Jessica, j’aimerais te remercier pour ton écoute, pour ton amitié, pour ces mots que j’avais besoin d’entendre. Avec tes paroles sincères. tu m'as redonné confiance. Je vais te suivre Jessica, loin de Montréal, loin de la peur, loin du tunnel.. J'ai envie de te parler de moi et surtout de mes projets. J'ai envie que tu me parles de toi. On se racontera nos vies et nos projets devant un repas chaud, avec des fleurs et des bougies pour célébrer notre amitié, pour célébrer la vie.. Jessica, tu es ma lumière au bout du tunnel..
Je vais arrêter là. Le meilleur de moi est à venir. Je t'embrasse tendrement.
Francis."
05- Bonjour Jean, je m'appelle Patrice. Si ma vie devait être un livre, il s'appellerait "Allo Papa". Le livre commencerait à peu près avec ces mots:
Il est 18h, les portes des cellules viennent d'ouvrir. Je cours vers le téléphone pour appeler Caro comme je le fais une fois par semaine. Ça sonne, j'ai mal à la tête. Je me demande si c'est pertinent de parler avec ma tchum de fille avec un mal de tête. Je décide de raccrocher et appeler le lendemain. Juste avant de remettre le combiné à sa place, j'entends la voix de Caro. D'habitude elle dit "Allo", je réponds par un autre "Allo", je la niaise, elle me niaise. Elle me dit souvent "Tu connais pas la dernière?" et je réponds "Mais non Caro, je connais juste la première". N'importe quoi pour meubler ce temps d'amitié sincère qui nous lie depuis très longtemps. Cette fois Caro, a dans la voix quelque chose que je n'arrive pas à cerner. En me disant "Tu sais quoi Patrice..?" suivi aussitôt d'un "Devine" et sans attendre ma réponse elle enchaîne "Devine qui est avec moi maintenant et il veut te parler". Je réussis à peine à répondre "Que veux-tu que je devines?", elle conclut avec "Je vais t'aider. Qui est avec moi et que tu n'as pas vu depuis 17 ans?".

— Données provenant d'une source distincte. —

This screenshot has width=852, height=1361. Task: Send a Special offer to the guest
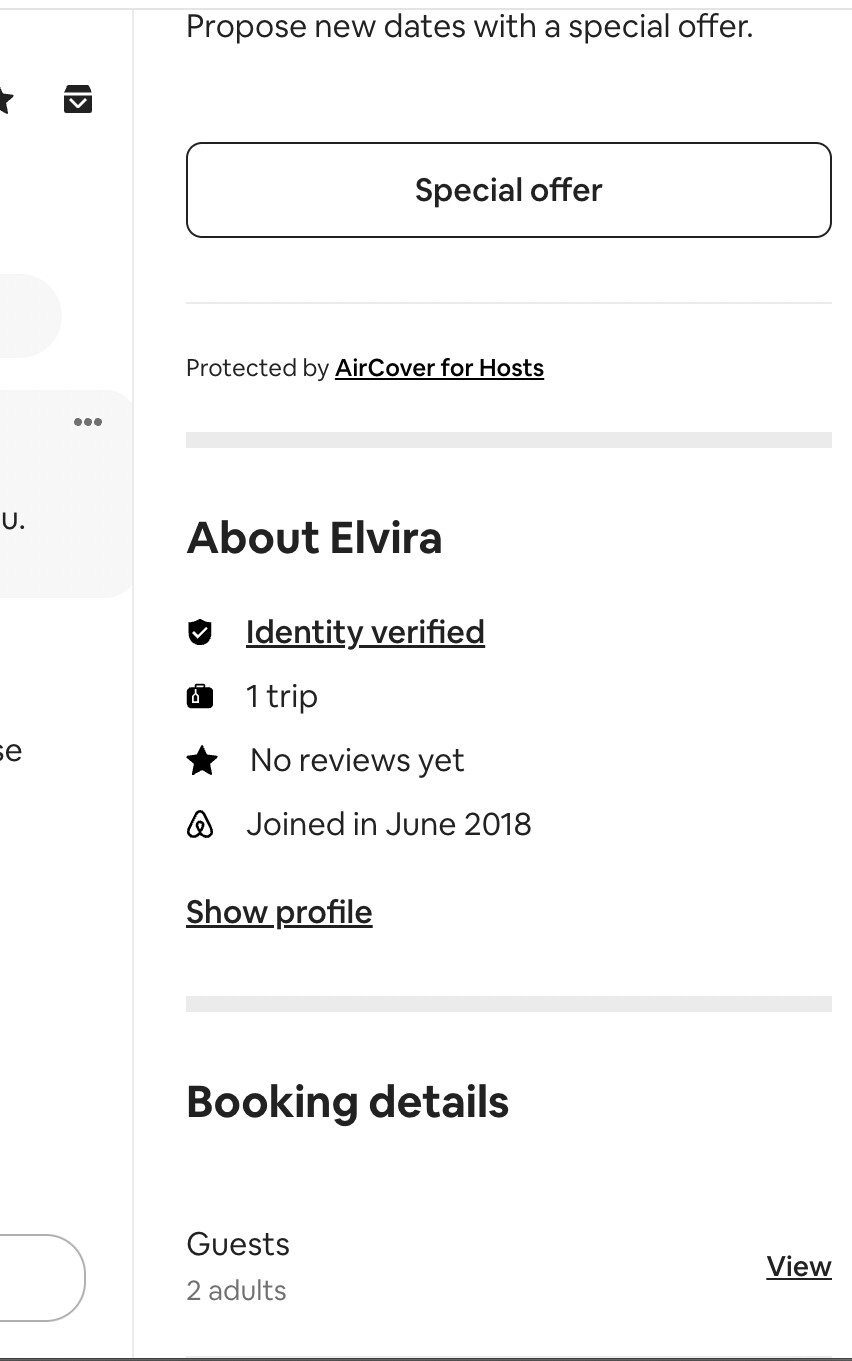tap(509, 190)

Dans mon long silence, je sens que mon mal est passé de la tête au ventre, quelque part pas loin du coeur. Je n'ai pas ressenti ce mal depuis 18 ans. Exactement, depuis l'instant ou j'ai appris la plus belle nouvelle de ma vie. Quand mon ex femme m'avait appris qu'elle attendait un enfant de moi. Je ne devine pas, je sais que la voix que je vais entendre est celle de mon fils. "Allo Papa" sera toujours la plus belle phrase qu'un père peut entendre.
Jean Barbe, pour te dire franchement, moi je ne suis pas un homme de mots. J'ai demandé de l'aide pour faire ce texte. Toi, tu es un professionnel des mots et moi j'ai toute une vie à raconter. Une vie dont la moitié passée en prison. Ma vie a commencé avec un viol. Une longue histoire à raconter.. Alors je te laisse juger si c'est pertinent de faire de tes mots et de ma vie un livre ?

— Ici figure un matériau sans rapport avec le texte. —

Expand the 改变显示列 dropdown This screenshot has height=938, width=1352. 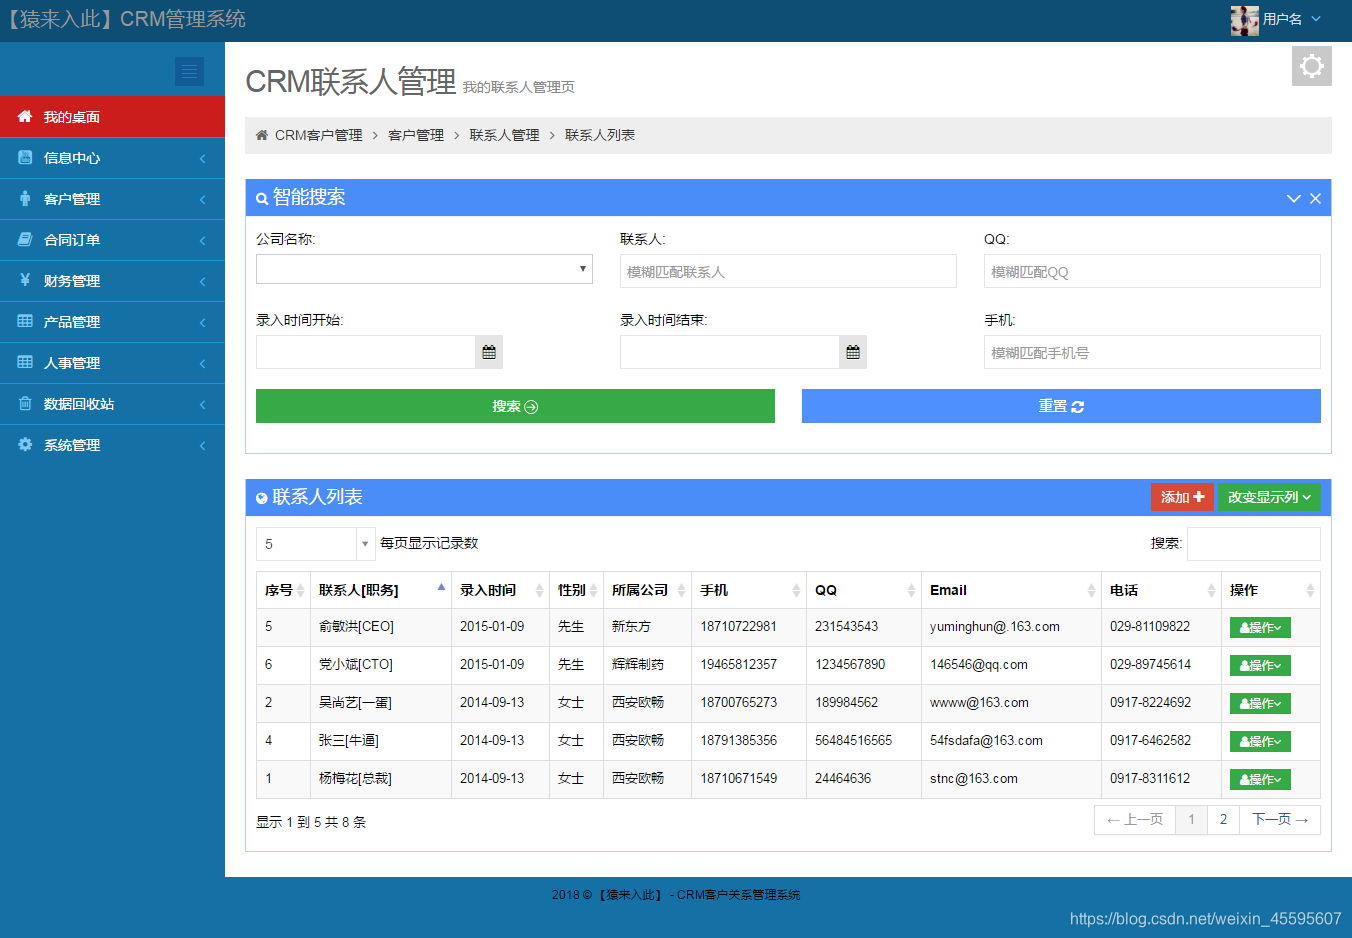1268,497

06- Bonjour Monsieur, je m’appelle Pierre la Vedette. Ma vie est déjà un livre qu’on peut retrouver partout, même chez Jean Coutu. Mon livre s’appelle "MOI". il est question de Moi, myselfe and I. Mon livre est le portrait d'un momaniaque. Un égoïste assumé. Mon égo est tellement grand qu’il ne passe plus dans les portes. L’univers n’existe que pour me servir. La terre, le soleil et les arbres, pour me servir. Les voitures, les femmes, l’argent, pour me servir. Le salaire minimum, les enfants chinois, les mines du Congo.. Pour me servir. Vous êtes journaliste, chroniqueur, animateur, écrivain, et éditeur.. Pour me servir MOI, roi de la finance, roi des paradis fiscaux, roi des rois.. Personne n’est plus beau que moi, n’est plus fort que moi, n’est plus riche que moi.. Avec mes pouvoirs, j’achète tout et tout le monde, des plus riches au plus pauvres.. Mais, j’ai un faible pour les bouffons et les bouffonnes.. Ceux qui parlent pour ne rien dire. En marketing, en lobbying, en relation publique, en conseiller politique pour dominer, pour manipuler les opinions publiques... Les bouffons et les bouffons, pour me servir.. Il y en a tellement sur terre. Leurs missions, propager des guerres.. Pour me servir.. Pas pour partager, pas pour rendre les riches moins riches et les pauvres moins pauvres.. Leur mission, c’est de tuer la beauté du monde.. Pour me servir.. Apparemment, ils n’ont pas fini..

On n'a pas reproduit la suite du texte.